2D-FFT - 2023.2 English

Vitis Tutorials: AI Engine (XD100)

Document ID

XD100

Release Date

2024-03-05

Version

2023.2 English

Version: Vitis 2023.2

Introduction

The AMD Versal™ adaptive SoC is a fully software programmable, heterogeneous compute platform that combines the following:

Scalar Engines (a processor subsystem (PS) that includes Arm® processors).
Adaptable Engines (programmable logic (PL) and memory).
Intelligent Engines (including both including both AI and DSP Engines).

This tutorial performs two implementations of a system-level design: one with an AI Engine and the other with HLS using the DSP Engines. In each implementation, the tutorial takes you through the hardware emulation and hardware flow in the context of a complete Versal adaptive SoC system design.

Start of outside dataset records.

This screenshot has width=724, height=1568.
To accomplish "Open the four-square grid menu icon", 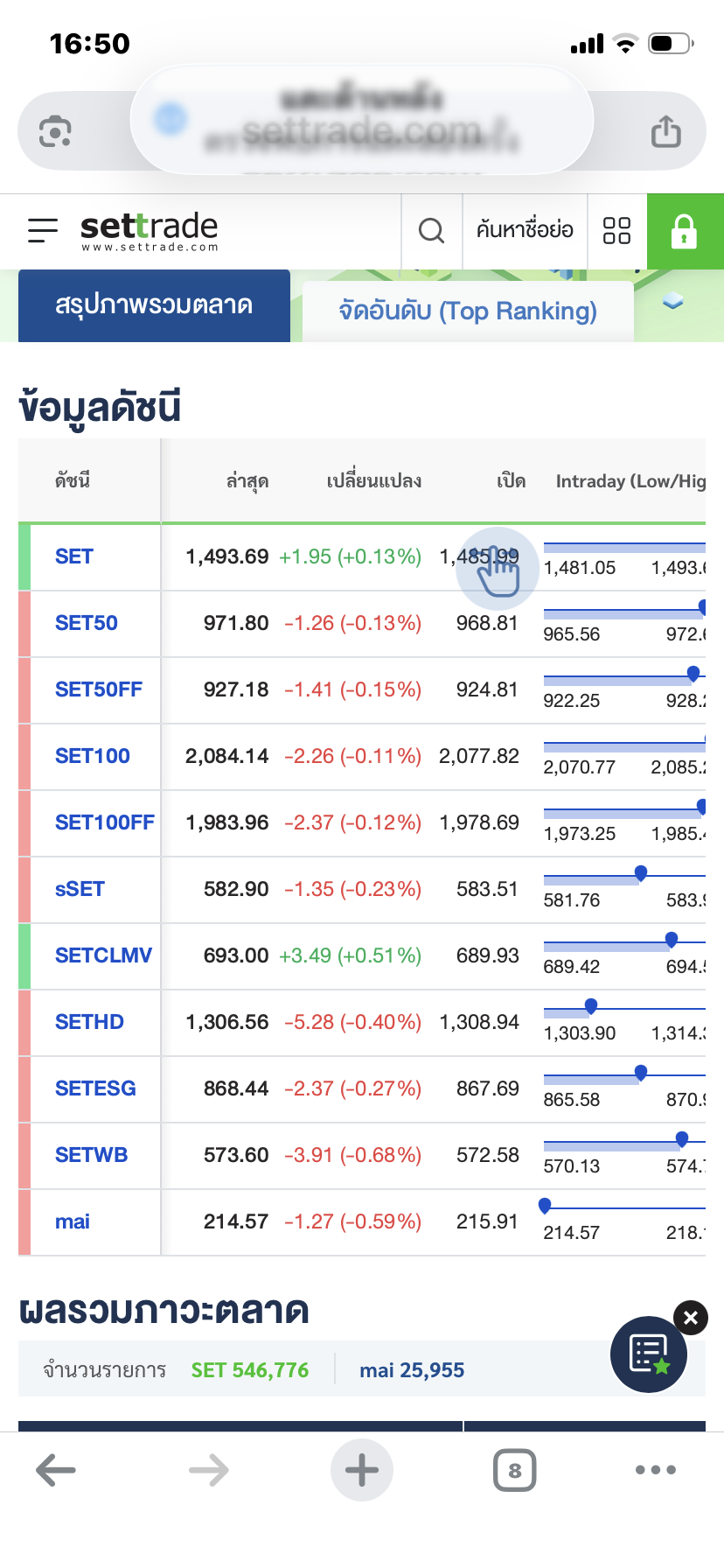I will [616, 231].
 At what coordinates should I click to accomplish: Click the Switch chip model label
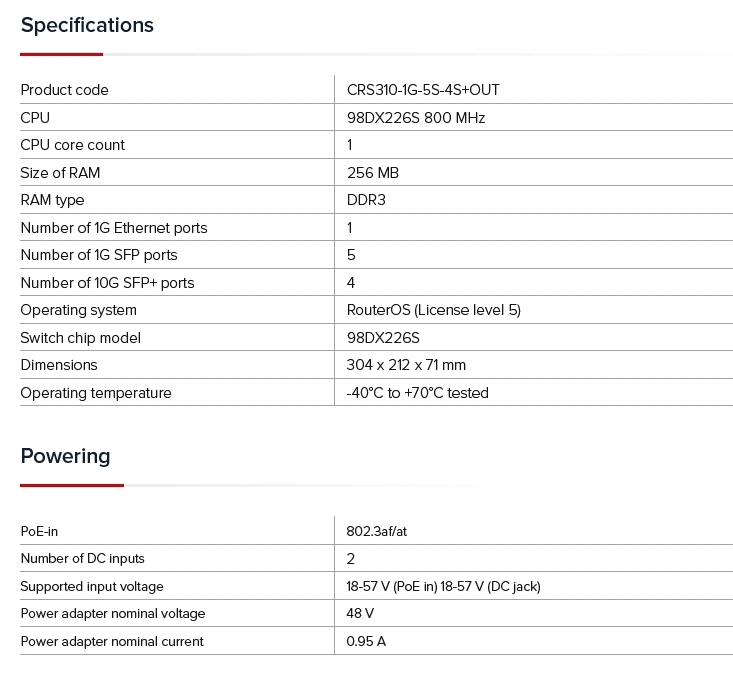point(80,338)
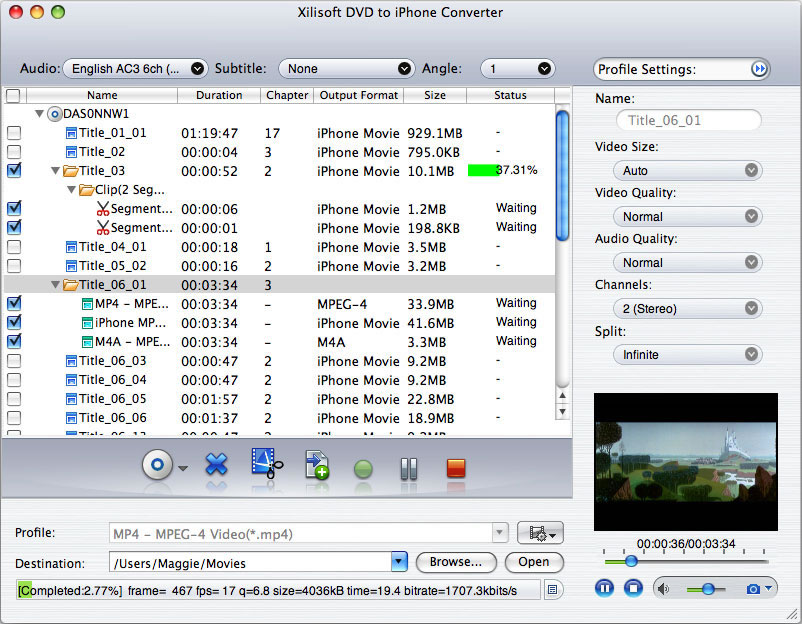
Task: Mute playback via the speaker icon
Action: (662, 588)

A Makefile is provided for each implementation. It can be used to create the design for cint16 and acfloat datatypes for various point sizes (32 x 64, 64 x 128, 128 x 256, 256 x 512, and 1024 x 2048), different numbers of fft_2d HLS kernel/AI Engine graph instances (1, 5, and 10), and lastly for different targets (hw_emu and hw).

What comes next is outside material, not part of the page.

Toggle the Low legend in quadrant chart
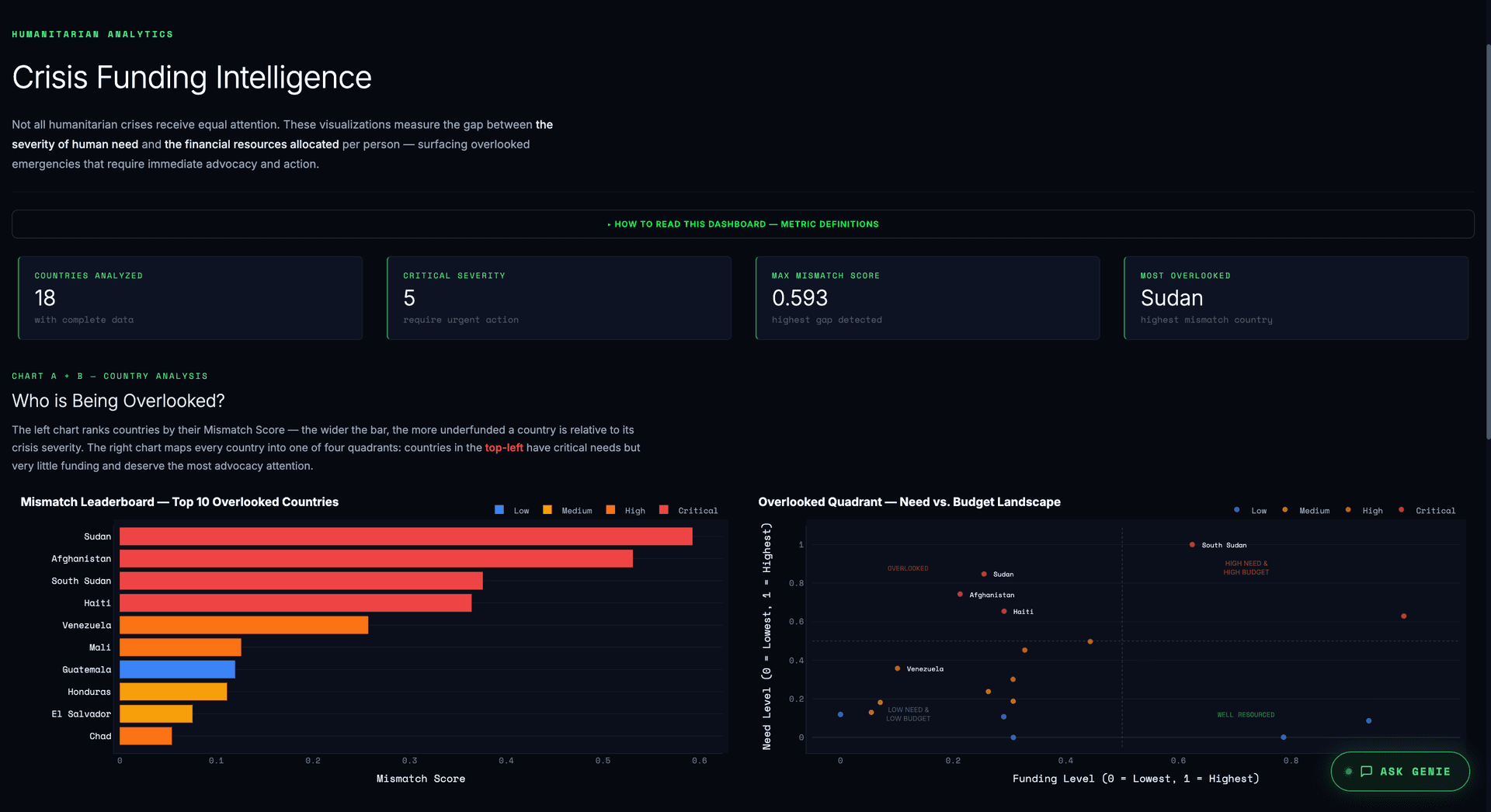The width and height of the screenshot is (1491, 812). pos(1237,510)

The design documentation demonstrates hardware and software design details, including the methodology for each implementation, elaborating on the functional partitioning. The compilation, execution, measurement steps, and observations are given.

Objectives

After completing the tutorial, you should be able to:

Develop a system-level 2D-FFT design by identifying and deploying an algorithm on AI Engines or PL and DSP Engines using AMD Vitis™ HLS.
Build a complete system design by going through the following steps in the Vitis flow:
- Create the AI Engine Adaptive Data Flow API (ADF) graph.
- Compile the A72 host application and PL kernels.
- Use the Vitis compiler (V++) to link the AI Engine and HLS kernels with the platform.
- Package the design.
- Run the design through the hardware emulation and flow in a mixed SystemC/RTL cycle-accurate/QEMU-based simulator.
Develop a consistent harness to have the data mover kernels maintain a similar interface with AI Engine or HLS/PL kernels (using AXI4-Stream).
Understand graph control APIs for AI Engine implementation and HLS APIs for controlling HLS/PL kernels.
Understand the methodological differences between a design created using AI Engines and one created using PL and DSP Engines via HLS.
Understand metrics, including utilization, performance/throughput, and power across various instances of FFT arrays of different dimensions.

Design Overview

This design aims to implement a 2D-FFT algorithm performed on (for example) a 1024 x 2048 matrix using 1024- and 2048-point 1D-FFT kernels. The pseudo-code to implement the algorithm is shown in the following example:

x = rand(a,b);         % Create matrix of dimensions m x n

x_2fft = fft2(x);      % Reference generation, 2 dimensional FFT of matrix 'x'

FFT2D, using 1D – FFT.
x_row = fft(x);        % Row wise 1D-FFT
x_row = x_row.’;       % Transpose
x_col = fft(x_row);    % Row wise 1D-FFT
x_col = x_col.’;       % Transpose

x_2fft - x_col         % Calculate the error difference

In calculating each 1D-FFT, one dimension is kept constant while the other is computed. The transpose function is applied after each 1D-FFT compute. The transpose function moves the entry along each element of the dimension to the corresponding element of the other dimension. A golden data set is generated as a reference, and the error difference is calculated.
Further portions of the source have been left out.